What Faithfulness Actually Looks Like Right Now

So what does it look like in practice? I think it looks like choosing humility over outrage, even when outrage would feel justified. It looks like staying in hard conversations instead of performing for an audience. It looks like love that costs something, not love that is cheap and comfortable and only extended to people who already agree with you.

It looks like the courage to say what is true without dehumanising the person you are saying it to. The willingness to be misunderstood rather than compromise. The patience to stay in relationship with people who are not yet where you think they should be, because you remember where you were not so long ago.

Micah 6:8 says it simply: act justly, love mercy, walk humbly. Three things. Not three hundred. Not a political platform or a culture war strategy. Three things that, if we actually did them, would make us look so different from the world around us that people would ask what is going on.

This is not image management. It is obedience. There is a real difference. Image management is about what people think of us. Obedience is about who we are actually becoming.

"He has shown you, O mortal, what is good. And what does the Lord require of you? To act justly and to love mercy and to walk humbly with your God."

Micah 6:8

An Invitation, Not a List of Rules

I am not handing you a to-do list. I know how exhausting those can be, and I do not think exhausted Christians need more things to feel bad about.

What I want to invite you into is a reorientation. Before you react to the news, let the words of Jesus shape the reaction. Before you share the thing that will make your side look right, ask whether it reflects the mind of Christ. Before you correct someone else, spend a little time with the plank-and-speck passage in Matthew 7. Not to paralyse yourself with self-examination, but to stay honest.

Let Scripture be louder in your head than your feed is. Let His character be the thing that shows up first when people encounter you, not your politics, not your tribe, not your outrage, but the actual, recognisable presence of someone who has been spending time with Jesus.

That is all. Just that. Daily. One conversation at a time.

"Therefore, as God chosen people, holy and dearly loved, clothe yourselves with compassion, kindness, humility, gentleness and patience."

Colossians 3:12

God Is Not Done with His Church

Let me close with this, because I do not want to leave you discouraged. The whole point of this conversation is not to make you feel like the church is failing and everything is hopeless. It is not.
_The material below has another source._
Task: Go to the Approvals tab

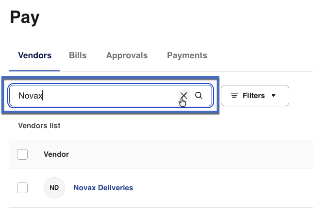Action: (x=127, y=55)
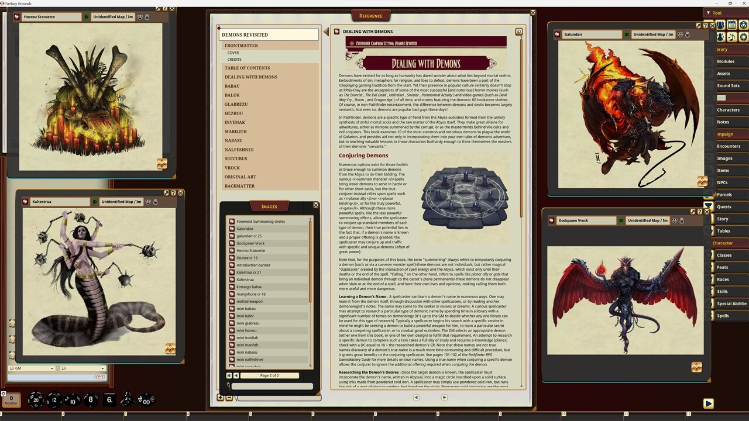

God is not wringing His hands over His church. He has not been caught off guard by the mess we are in. He has seen worse, in every century, in every culture, and He has always found people who were willing to be re-formed and re-sent. He is still doing that. He is doing it right now.
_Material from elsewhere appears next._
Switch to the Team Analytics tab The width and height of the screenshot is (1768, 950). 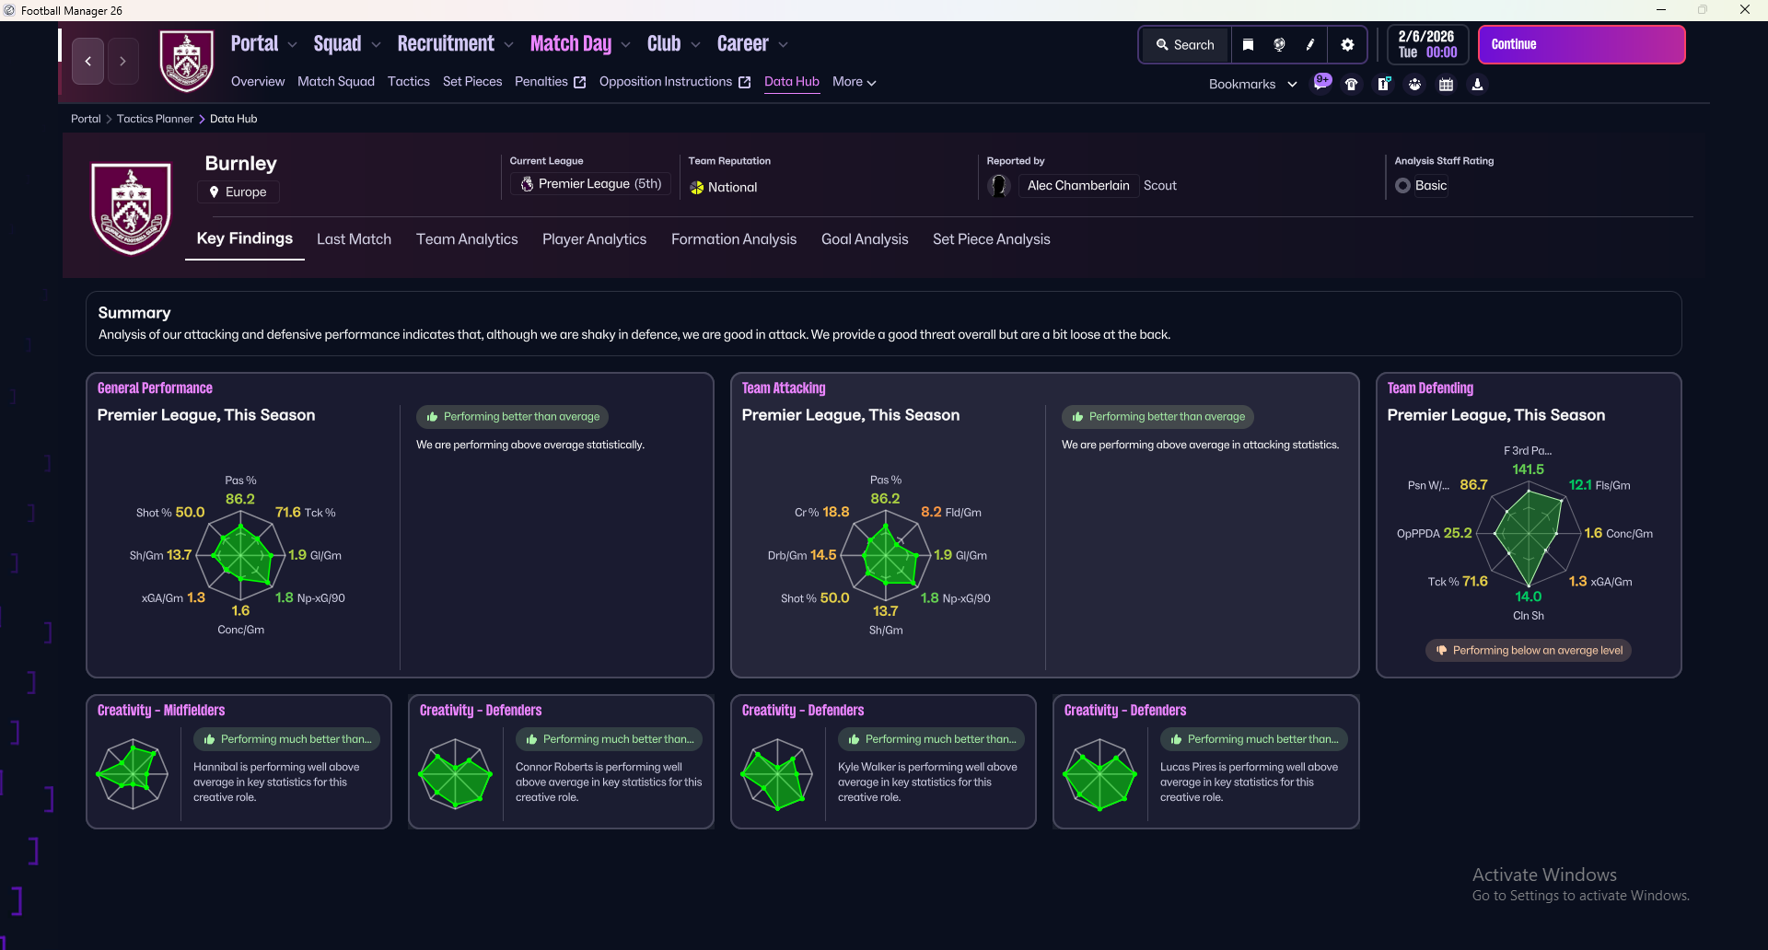(467, 239)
Repentance is not failure. It is faithfulness. Saying "I got that wrong and I want to do better" is not weakness. It is exactly the kind of honest, humble return that the whole gospel story is built around. The God who runs toward the prodigal son runs toward His church too.

Love is still powerful. It still changes people. It still disarms, and heals, and opens doors that arguments cannot. Jesus is still drawing people, quietly, personally, relentlessly. Our job is just to reflect Him clearly enough that when people bump into us, they get at least a glimpse of what He is actually like.

The world does not need louder Christians. It needs truer ones.

We can be that. Starting today.

"Let your light shine before others, that they may see your good deeds and glorify your Father in heaven."

Matthew 5:16
✦ ✦ ✦

Father, create in me a pure heart and renew a steadfast spirit within me. Help me to be truer, not louder. Let my life reflect Jesus more than my opinions. Give me the courage to act justly, love mercy, and walk humbly. In Jesus Name, Amen.